A BYD anunciou a montagem de veículos em sua nova fábrica em Camaçari, na Bahia, utilizando os sistemas SKD e CKD. Essa decisão gerou um intenso debate sobre a competitividade e a geração de empregos na indústria automotiva brasileira, que já conta com diversas montadoras estabelecidas.

Os sistemas SKD (Semi Knocked Down) e CKD (Completely Knocked Down) permitem que os carros cheguem ao Brasil em estados semi-prontos ou em peças, respectivamente. O uso desses métodos reduz a necessidade de uma cadeia de fornecedores local, o que pode impactar negativamente a criação de empregos. Especialistas afirmam que, embora seja comum para novas montadoras iniciarem suas operações dessa forma, a nacionalização dos componentes deve aumentar com o tempo.

A polêmica se intensificou quando a BYD solicitou ao governo uma redução nos impostos sobre os kits SKD e CKD, passando de 20% para 5% para veículos elétricos e de 18% para 10% para híbridos. A Câmara de Comércio Exterior (Camex) está avaliando esse pedido. O presidente da Anfavea, Igor Calvet, destacou que as montadoras já estabelecidas no Brasil investiram R$ 180 bilhões em novas tecnologias sem solicitar cortes de tarifas, evidenciando que é possível operar de forma competitiva sem incentivos fiscais.

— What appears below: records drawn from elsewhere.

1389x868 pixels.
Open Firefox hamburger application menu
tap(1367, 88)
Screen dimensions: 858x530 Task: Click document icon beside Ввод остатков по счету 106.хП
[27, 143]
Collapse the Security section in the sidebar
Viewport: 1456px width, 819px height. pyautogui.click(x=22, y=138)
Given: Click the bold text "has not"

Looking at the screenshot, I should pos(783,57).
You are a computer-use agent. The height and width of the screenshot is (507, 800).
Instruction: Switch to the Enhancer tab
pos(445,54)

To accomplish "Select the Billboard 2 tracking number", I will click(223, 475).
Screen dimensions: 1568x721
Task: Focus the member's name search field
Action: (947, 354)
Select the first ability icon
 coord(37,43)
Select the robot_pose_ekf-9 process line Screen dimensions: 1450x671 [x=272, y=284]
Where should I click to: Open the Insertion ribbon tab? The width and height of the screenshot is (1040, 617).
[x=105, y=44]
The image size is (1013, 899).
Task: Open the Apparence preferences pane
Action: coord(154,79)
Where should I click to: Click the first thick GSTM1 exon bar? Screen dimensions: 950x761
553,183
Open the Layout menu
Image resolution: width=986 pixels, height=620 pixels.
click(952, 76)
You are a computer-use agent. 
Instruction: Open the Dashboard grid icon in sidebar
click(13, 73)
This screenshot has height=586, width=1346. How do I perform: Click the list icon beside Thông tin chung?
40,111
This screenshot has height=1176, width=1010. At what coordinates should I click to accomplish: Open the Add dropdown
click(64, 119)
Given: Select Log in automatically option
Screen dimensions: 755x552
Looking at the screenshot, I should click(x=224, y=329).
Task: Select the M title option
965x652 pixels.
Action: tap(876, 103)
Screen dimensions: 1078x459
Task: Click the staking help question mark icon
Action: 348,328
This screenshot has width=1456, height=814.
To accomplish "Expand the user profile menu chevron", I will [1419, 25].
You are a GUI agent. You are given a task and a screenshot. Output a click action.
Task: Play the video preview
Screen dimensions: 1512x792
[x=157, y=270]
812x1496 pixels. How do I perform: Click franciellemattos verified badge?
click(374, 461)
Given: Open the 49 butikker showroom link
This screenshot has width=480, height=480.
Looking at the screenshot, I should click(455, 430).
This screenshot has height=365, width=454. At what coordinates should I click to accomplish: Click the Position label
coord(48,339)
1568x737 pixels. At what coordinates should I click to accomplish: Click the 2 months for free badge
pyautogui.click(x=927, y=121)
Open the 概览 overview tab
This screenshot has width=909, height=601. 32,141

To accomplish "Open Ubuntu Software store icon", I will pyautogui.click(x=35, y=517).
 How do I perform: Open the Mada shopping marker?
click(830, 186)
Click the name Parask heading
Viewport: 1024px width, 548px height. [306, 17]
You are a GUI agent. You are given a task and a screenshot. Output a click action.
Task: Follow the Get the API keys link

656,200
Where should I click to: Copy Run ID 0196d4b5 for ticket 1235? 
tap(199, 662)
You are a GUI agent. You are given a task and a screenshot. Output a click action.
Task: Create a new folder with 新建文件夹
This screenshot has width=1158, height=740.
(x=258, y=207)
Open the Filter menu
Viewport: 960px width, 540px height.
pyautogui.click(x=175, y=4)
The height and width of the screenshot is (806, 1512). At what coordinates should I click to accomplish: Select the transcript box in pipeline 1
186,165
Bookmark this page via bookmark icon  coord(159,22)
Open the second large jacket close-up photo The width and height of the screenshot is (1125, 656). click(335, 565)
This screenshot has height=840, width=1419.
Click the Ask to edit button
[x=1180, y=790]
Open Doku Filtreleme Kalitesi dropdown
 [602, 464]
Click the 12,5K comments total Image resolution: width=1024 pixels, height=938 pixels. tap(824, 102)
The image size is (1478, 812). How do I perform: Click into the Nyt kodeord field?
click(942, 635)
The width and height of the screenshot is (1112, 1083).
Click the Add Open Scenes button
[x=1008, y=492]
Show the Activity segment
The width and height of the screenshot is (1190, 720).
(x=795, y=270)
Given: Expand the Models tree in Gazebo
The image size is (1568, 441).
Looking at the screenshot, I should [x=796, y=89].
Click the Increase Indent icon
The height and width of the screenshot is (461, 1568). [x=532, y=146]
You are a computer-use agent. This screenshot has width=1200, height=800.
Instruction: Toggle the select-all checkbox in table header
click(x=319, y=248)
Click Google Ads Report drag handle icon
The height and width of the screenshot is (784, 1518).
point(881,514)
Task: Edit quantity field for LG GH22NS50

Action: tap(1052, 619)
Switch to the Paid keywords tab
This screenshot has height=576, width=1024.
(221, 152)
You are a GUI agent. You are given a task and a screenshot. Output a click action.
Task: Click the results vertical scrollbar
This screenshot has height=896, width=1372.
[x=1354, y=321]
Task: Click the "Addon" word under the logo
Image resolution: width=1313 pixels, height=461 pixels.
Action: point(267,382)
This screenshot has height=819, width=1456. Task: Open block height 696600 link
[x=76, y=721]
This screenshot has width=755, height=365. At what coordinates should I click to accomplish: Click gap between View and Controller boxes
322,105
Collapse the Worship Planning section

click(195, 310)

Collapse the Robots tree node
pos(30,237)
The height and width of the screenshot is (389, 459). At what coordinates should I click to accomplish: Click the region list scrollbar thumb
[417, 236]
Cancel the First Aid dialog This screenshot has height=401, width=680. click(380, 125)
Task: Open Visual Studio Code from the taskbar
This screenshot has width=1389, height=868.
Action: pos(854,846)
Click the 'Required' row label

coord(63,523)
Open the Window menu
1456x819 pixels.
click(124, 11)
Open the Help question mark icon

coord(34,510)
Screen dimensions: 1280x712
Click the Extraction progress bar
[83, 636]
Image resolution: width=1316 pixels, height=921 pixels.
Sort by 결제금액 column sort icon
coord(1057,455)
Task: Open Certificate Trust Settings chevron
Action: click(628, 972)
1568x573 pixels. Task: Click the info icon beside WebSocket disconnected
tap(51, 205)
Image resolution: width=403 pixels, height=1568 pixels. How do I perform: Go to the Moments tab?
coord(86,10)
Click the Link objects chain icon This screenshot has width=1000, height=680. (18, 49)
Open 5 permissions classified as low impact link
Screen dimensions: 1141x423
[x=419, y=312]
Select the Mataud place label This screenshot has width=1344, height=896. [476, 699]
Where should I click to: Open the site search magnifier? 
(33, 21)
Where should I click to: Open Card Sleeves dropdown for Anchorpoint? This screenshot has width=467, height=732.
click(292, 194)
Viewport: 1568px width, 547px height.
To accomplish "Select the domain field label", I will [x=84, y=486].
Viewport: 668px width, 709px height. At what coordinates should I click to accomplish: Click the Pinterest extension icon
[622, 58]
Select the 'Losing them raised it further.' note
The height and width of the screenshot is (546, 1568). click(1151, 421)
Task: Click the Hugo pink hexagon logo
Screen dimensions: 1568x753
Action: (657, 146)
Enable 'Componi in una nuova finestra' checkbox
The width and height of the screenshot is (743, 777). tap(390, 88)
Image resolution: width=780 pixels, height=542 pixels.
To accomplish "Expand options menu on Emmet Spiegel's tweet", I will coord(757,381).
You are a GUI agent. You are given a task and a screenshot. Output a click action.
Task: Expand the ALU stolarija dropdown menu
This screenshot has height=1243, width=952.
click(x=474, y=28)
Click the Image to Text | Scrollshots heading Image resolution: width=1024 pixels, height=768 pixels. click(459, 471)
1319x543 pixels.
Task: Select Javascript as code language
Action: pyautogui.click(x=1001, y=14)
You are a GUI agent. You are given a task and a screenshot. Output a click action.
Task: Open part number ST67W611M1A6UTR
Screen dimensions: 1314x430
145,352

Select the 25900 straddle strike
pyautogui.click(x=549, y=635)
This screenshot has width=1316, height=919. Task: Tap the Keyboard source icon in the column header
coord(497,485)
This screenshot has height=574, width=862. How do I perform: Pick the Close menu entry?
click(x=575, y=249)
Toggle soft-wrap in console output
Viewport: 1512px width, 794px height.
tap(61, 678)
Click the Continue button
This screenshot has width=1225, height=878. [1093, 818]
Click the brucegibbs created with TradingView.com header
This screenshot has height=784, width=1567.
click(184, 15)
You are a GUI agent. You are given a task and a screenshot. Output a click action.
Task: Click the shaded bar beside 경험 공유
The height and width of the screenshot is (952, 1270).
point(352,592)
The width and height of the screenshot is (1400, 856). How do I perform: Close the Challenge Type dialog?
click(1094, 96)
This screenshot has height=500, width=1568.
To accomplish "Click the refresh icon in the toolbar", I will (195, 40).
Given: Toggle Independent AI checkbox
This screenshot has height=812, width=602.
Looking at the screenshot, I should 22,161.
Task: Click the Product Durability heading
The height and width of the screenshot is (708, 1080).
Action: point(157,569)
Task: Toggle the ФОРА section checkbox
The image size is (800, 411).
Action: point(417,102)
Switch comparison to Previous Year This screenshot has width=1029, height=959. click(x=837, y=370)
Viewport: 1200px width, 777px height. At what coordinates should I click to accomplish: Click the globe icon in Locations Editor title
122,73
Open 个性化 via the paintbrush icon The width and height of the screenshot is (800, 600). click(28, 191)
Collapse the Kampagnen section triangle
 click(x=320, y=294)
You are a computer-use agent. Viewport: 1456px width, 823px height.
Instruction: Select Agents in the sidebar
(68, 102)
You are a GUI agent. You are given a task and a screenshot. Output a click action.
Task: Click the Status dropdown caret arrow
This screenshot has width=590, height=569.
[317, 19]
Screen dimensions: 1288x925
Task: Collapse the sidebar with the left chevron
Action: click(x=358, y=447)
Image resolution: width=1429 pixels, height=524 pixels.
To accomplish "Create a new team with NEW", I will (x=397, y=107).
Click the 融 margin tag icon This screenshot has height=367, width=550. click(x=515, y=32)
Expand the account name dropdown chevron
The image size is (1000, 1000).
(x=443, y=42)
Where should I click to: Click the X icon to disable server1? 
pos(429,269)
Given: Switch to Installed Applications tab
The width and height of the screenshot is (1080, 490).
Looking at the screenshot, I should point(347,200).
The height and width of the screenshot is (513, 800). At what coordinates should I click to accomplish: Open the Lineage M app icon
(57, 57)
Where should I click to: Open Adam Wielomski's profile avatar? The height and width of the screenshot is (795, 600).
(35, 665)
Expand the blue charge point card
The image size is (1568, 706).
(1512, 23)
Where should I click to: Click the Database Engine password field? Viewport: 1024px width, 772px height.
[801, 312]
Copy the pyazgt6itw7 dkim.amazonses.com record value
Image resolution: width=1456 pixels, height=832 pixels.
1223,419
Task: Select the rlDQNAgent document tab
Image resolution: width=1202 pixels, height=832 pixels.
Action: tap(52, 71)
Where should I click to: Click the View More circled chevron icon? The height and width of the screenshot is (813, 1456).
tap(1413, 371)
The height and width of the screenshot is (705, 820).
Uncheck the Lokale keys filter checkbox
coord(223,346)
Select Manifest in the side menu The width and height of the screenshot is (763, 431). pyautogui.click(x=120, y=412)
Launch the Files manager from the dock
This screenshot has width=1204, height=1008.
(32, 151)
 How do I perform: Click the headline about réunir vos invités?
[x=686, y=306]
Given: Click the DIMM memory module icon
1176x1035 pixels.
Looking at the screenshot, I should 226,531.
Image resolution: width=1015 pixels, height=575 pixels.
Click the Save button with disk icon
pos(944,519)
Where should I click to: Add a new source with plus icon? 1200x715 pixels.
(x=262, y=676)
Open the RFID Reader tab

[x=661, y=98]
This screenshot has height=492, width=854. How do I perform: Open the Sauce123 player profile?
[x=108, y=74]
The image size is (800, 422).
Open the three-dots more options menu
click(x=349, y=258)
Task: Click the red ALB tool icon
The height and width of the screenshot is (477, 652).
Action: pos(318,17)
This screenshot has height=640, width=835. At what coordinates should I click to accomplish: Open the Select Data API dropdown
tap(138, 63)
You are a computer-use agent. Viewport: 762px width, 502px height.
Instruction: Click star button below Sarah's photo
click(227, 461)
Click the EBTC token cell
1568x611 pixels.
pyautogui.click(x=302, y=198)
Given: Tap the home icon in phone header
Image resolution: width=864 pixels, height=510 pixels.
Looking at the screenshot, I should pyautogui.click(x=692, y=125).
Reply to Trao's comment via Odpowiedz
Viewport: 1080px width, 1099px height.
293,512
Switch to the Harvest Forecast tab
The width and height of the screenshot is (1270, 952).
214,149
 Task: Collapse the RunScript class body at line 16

A indústria automotiva brasileira, que começou a se desenvolver na década de 1950, já emprega mais de 400 mil pessoas e gerou um faturamento de R$ 260 bilhões no último ano. A discussão sobre a entrada da BYD e suas práticas de montagem levanta questões sobre o futuro do setor e a necessidade de equilibrar a competitividade com a geração de empregos locais.